- **RECORDS SUPPLIED**

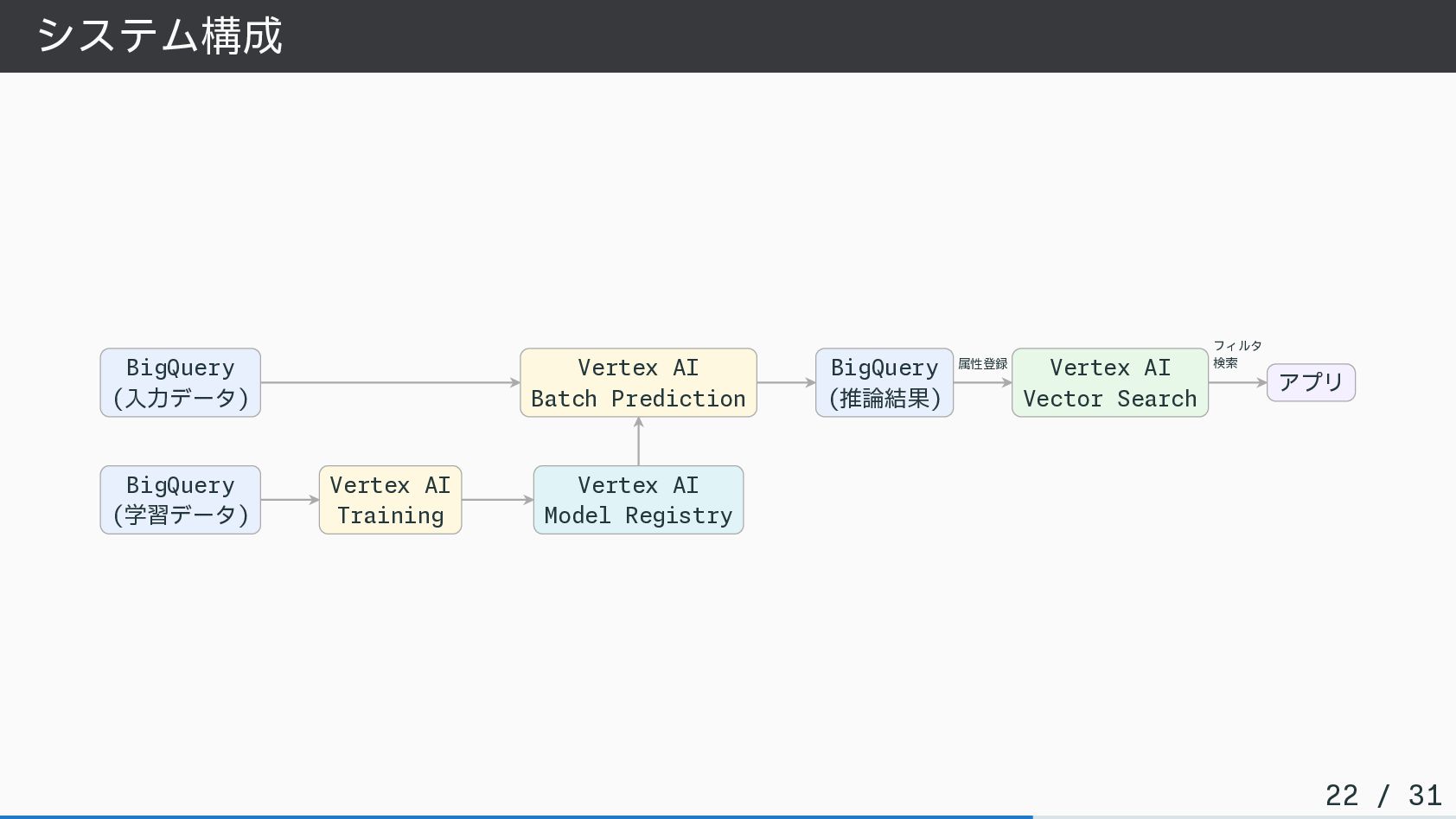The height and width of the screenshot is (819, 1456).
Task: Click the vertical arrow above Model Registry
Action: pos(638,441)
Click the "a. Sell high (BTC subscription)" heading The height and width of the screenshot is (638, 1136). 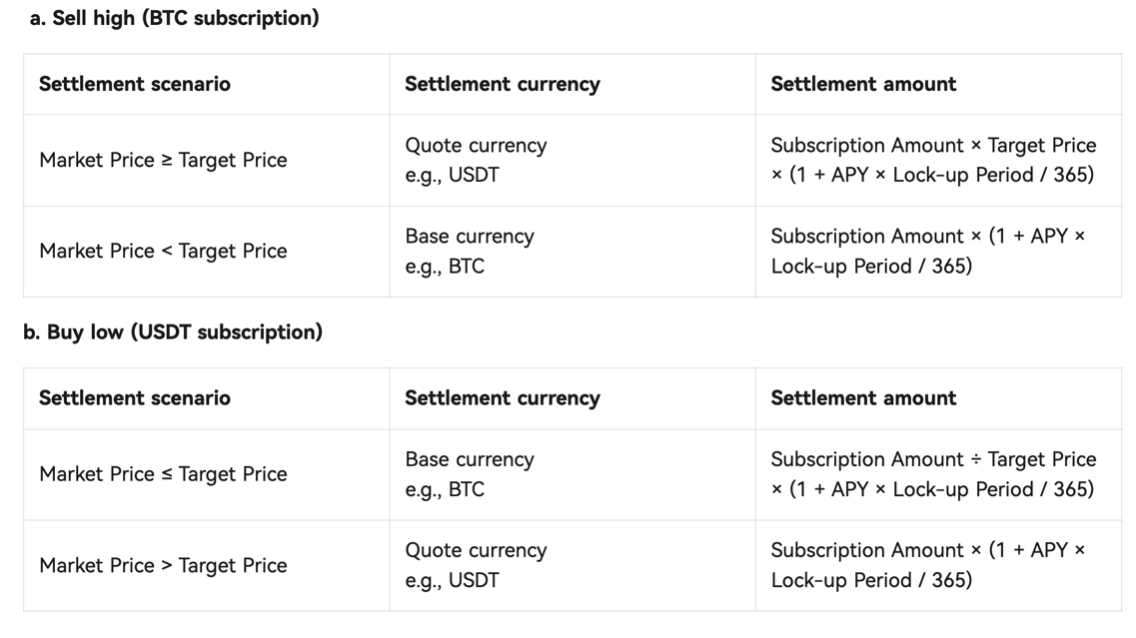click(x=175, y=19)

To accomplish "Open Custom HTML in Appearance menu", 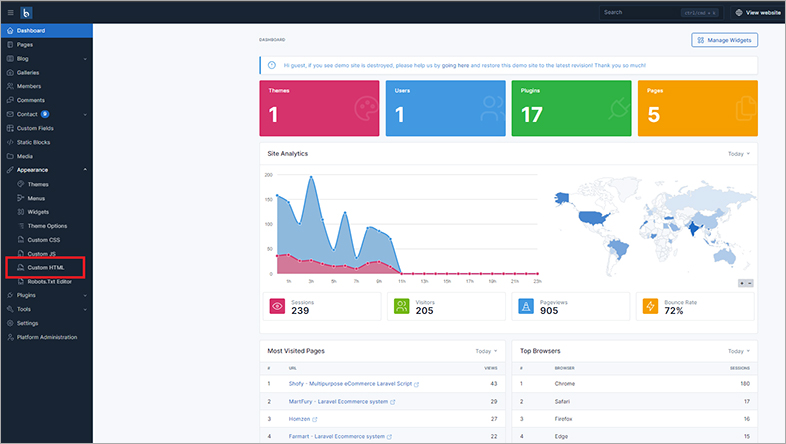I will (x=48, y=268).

--

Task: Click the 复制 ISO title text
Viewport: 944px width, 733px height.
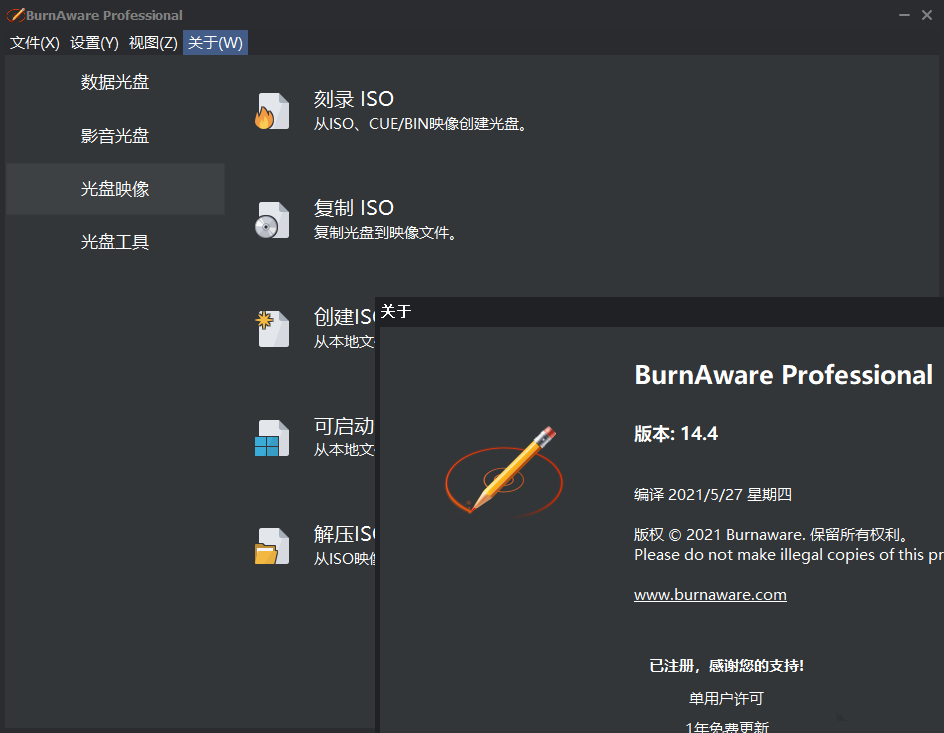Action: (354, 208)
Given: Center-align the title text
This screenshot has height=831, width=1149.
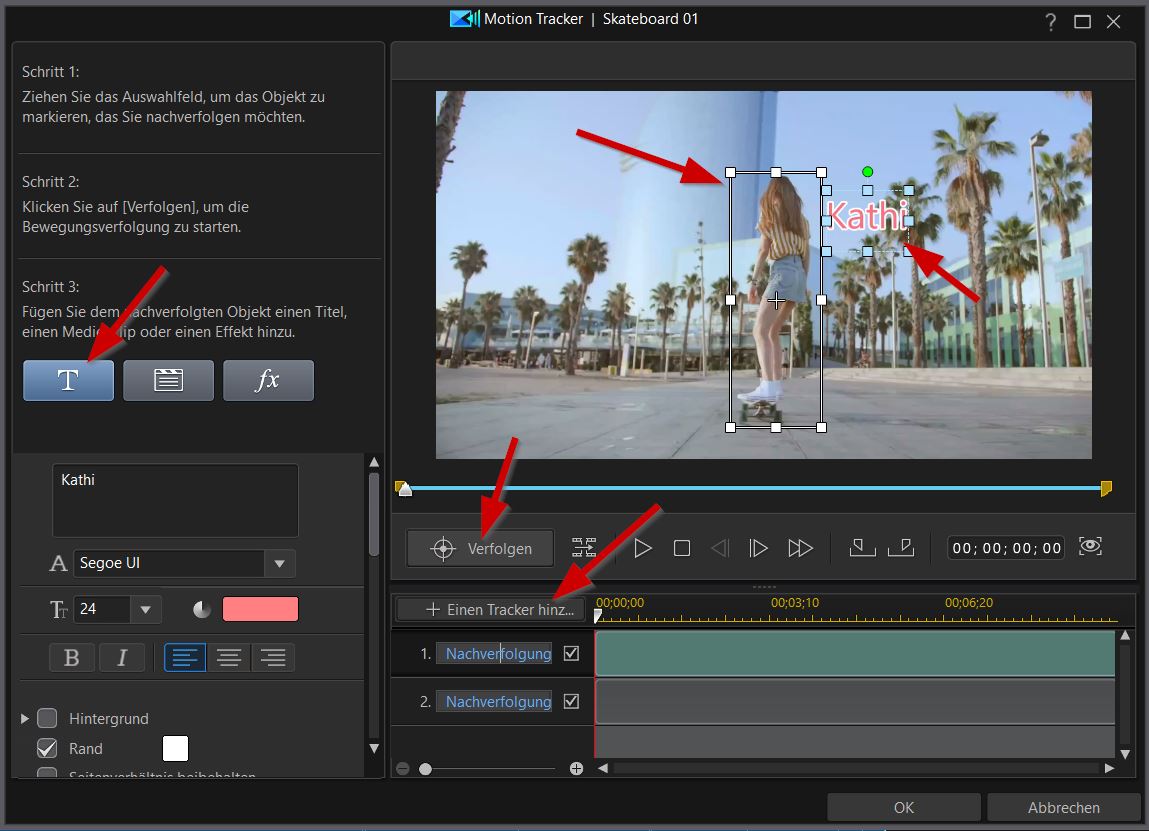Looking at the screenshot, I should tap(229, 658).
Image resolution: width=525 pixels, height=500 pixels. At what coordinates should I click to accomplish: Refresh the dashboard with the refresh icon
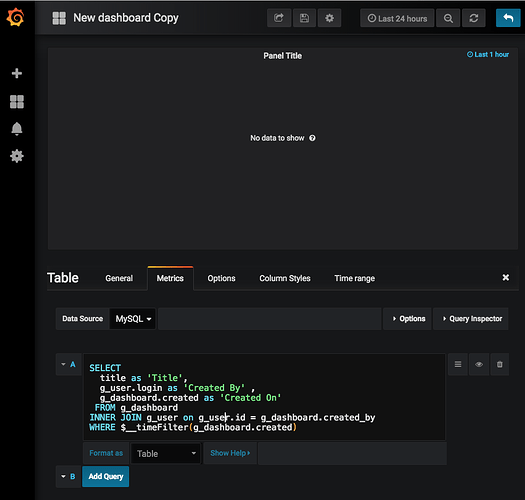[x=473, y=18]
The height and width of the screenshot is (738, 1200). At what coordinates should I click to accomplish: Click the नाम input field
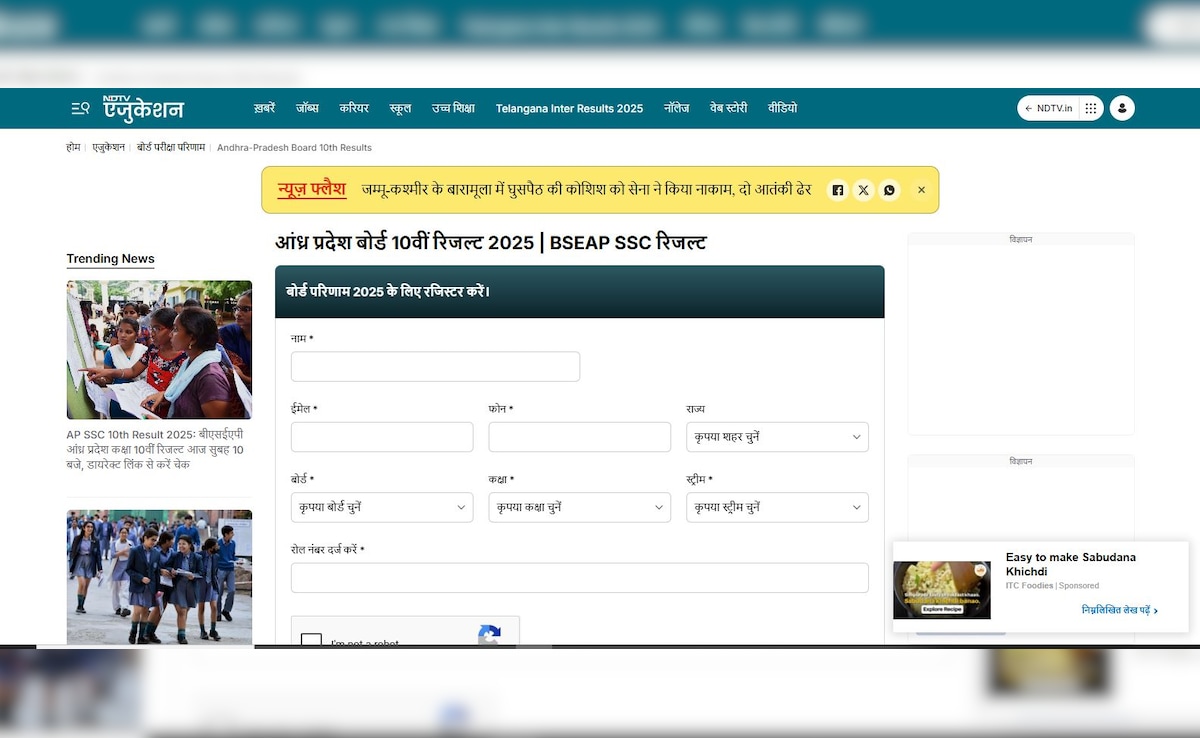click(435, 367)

- **EXERCISE PROMPT**
Go through the material above, and wherever a line holds the word "text", copy it.

- **ANSWER**
Task: Click the 复制 ISO title text
Given: Center-align the title text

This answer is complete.